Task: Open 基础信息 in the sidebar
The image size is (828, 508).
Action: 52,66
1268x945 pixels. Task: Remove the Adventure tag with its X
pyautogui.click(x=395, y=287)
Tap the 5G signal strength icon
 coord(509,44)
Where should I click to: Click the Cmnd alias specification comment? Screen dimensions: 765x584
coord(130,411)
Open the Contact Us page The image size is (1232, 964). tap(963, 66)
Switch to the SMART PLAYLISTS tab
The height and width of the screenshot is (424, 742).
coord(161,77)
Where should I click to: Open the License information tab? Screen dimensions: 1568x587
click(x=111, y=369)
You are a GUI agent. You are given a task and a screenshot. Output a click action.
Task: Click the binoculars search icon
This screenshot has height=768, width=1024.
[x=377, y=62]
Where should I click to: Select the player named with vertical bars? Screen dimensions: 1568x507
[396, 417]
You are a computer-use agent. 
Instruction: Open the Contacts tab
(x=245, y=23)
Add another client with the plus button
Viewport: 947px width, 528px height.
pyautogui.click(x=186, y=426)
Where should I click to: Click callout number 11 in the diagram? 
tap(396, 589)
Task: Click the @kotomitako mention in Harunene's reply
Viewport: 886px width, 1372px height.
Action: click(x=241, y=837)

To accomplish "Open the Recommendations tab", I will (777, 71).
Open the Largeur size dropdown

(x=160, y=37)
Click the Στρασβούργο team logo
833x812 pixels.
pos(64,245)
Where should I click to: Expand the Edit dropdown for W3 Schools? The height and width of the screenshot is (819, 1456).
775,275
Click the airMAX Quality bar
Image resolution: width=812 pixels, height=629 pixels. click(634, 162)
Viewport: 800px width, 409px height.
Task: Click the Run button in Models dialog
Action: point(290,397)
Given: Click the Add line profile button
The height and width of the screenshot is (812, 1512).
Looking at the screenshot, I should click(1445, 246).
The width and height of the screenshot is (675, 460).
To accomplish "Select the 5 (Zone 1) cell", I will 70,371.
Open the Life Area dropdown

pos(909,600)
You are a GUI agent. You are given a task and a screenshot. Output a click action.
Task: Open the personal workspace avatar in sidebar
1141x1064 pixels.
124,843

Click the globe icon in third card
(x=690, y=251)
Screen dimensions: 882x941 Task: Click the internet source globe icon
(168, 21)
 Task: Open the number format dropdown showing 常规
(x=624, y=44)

------------------------------------------------------------

### The task
Wherever the string "sidebar" appears in the listing above, show the whole line.

### Result for this task
Task: Open 基础信息 in the sidebar
Task: Open the personal workspace avatar in sidebar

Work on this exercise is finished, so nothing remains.